Monday, February 20, 2012

"Does Math Really Exist"


"The bottom line is that human beings have brains capable of counting to high numbers and manipulating them, so we use mathematics as a useful tool to describe the world around us. But numbers and math themselves are no more real than the color blue – ‘blue’ is just what we tag a certain wavelength of light because of the way we perceive that wavelength. An alien intelligence that is blind has no use for the color blue. It might learn about light and the wavelengths of light and translate those concepts completely differently than we do."
The above comes from a Forbes magazine piece, of all places, that touches on (I think pretty weakly) the whole Platonist/Non-Platonist debate within mathematics... (does the human mind discover mathematics or create it?):

http://www.forbes.com/sites/alexknapp/2012/01/21/does-math-really-exist/

Long-term readers here know that I am fascinated with this very basic (philosophical) question of whether mathematics is a real part of the extant world, or merely a human cognitive construction. (see Web Platonism articles here or here.)

I have to believe that most of us with math inclinations grow up essentially as Platonists -- perceiving mathematics as real, whether or not any humans exist to explore it. But somewhere along the line, a lot of mathematicians step back to explore the question more openly, objectively, and casting biases aside, and end up swayed to the Non-Platonist side… I'm always impressed by some of these folks who not only see it that way, but seem to think it is rather obviously so (a mere human construction). While still leaning toward mathematical Platonism myself, each year I feel less certain of it. ...Circles, lines, prime numbers, etc. do not exist in the same sense that stars, hydrogen, or atoms do, but does that really make them less real than the latter??? -- they may not represent "real" things, but do they not represent real "relationships"?

**Data excerpt:**
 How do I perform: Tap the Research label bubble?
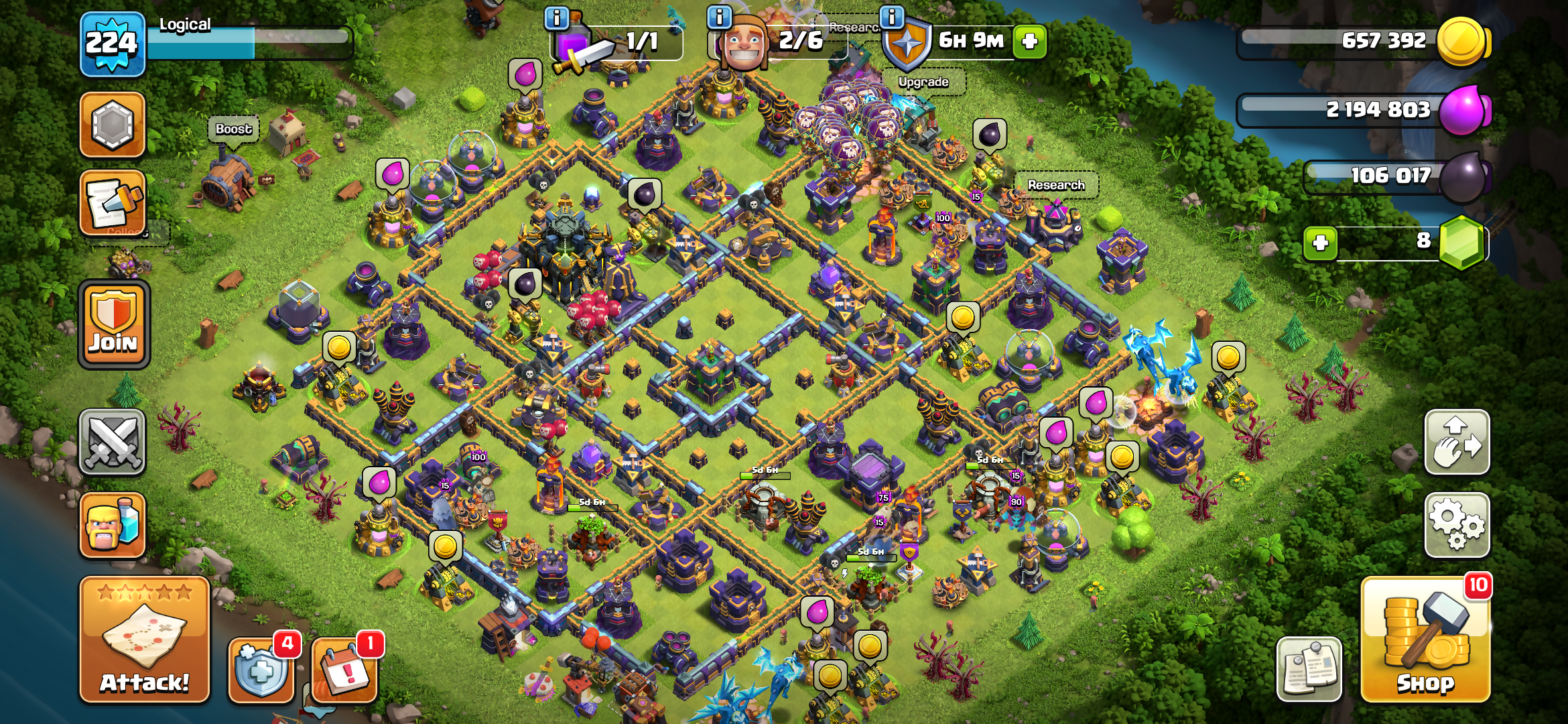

**Exercise task 1:**
In the blog post on whether math exists, which magazine ran the piece quoted at its start?
**Exercise task 2:**
Carry the blog post on whether math exists further, picking up after its final sentence.
The listing is separate material and has nothing to do with the blog post on whether math exists.

**Response 1:**
Forbes magazine.

**Response 2:**
One of the ideas that makes non-Platonism at least slightly more palatable is the notion, popular in many physics quarters these days, of a "Multiverse" -- the concept that the Universe we humans have long studied may be only one of many (or even an infinite number of) separate universes that exist. The "laws" and order we discover operating throughout 'our' universe, may simply not be operative in other unseen, separately-evolved universes (whose mathematics might therefore be hugely different). And then there is also (physicist) Max Tegmark's view that the entire Universe is nothing but mathematics ( “there is only mathematics; that is all that exists”).

The Platonist debate includes some purely semantic elements, and is less black-and-white than can be fleshed out here -- there are several possible non-Platonist stances, and the Platonist view itself comes in stronger and weaker forms -- certainly too complex an issue to ever resolve here... yet, a topic I'm continually drawn back to from time to time....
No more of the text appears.